PASAJE CITADO:

"""

Mis sueños de periodista se realizaron, en parte, cuando comencé a trabajar en uno de los prestigiosos servicios de noticias de aquella época, donde el alcohol corría a ríos y se transmitían por teletipo todas las carreras de todos los hipódromos del país. Era dificilísimo trabajar madrugadas y beber parte del tiempo; la labor era rigurosa, y no duré. Así como me corrieron de este trabajo, me corrieron de una agencia de publicidad, de varios importadores, agencias de navegación y
ad infinitum
. Pero mi capacidad para conseguir trabajo y hacer dinero nunca me abandonó. Necesitaba sobrevivir, mi ingobernabilidad me tenía atrapado. Estaba enajenado. En medio de estos dilemas de vida, me había envuelto en una relación sentimental y destructiva con una pareja alcohólica.

Así había llegado el otoño del 83 y, sentado bebiendo
scotch
al mediodía, ojeando un diario marítimo, encuentro un trabajo hecho a mi medida. Desde allí, usando el teléfono del bar, llamé. A las cinco de la tarde aquel puesto era mío. Había descubierto que podía actuar como mi propia agencia de empleos desde mi cómoda butaca en el tangobar. Así que comencé a negociar para cuándo iba a comenzar a trabajar. Compaginé con mis nuevos patrones una fecha para comenzar el nuevo empleo, y emprendí el vuelo hacia el encuentro con la cordura y mi despertar a la nueva vida, sin siquiera imaginarlo.

"""

DATOS PROPORCIONADOS:
"""

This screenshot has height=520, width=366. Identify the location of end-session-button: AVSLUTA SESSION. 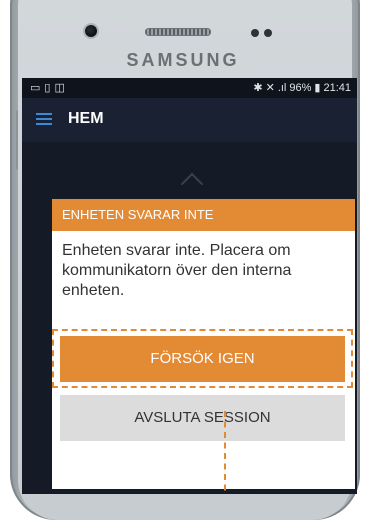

"""

INSTRUCCIÓN A:
Responde según el pasaje citado:
(i) ¿Qué se transmitía por teletipo en el servicio de noticias?
(ii) ¿En qué estación y año se sitúa la escena del bar?
(iii) ¿A qué hora ya era suyo el puesto conseguido por teléfono?
INSTRUCCIÓN B: Imprime, sin alterar nada, el fragmento del pasaje citado que va de "Así había llegado" a "sin siquiera imaginarlo.".

SOLUCIÓN A:
(i) Todas las carreras de todos los hipódromos del país.
(ii) En el otoño del 83.
(iii) A las cinco de la tarde.

SOLUCIÓN B:
Así había llegado el otoño del 83 y, sentado bebiendo
scotch
al mediodía, ojeando un diario marítimo, encuentro un trabajo hecho a mi medida. Desde allí, usando el teléfono del bar, llamé. A las cinco de la tarde aquel puesto era mío. Había descubierto que podía actuar como mi propia agencia de empleos desde mi cómoda butaca en el tangobar. Así que comencé a negociar para cuándo iba a comenzar a trabajar. Compaginé con mis nuevos patrones una fecha para comenzar el nuevo empleo, y emprendí el vuelo hacia el encuentro con la cordura y mi despertar a la nueva vida, sin siquiera imaginarlo.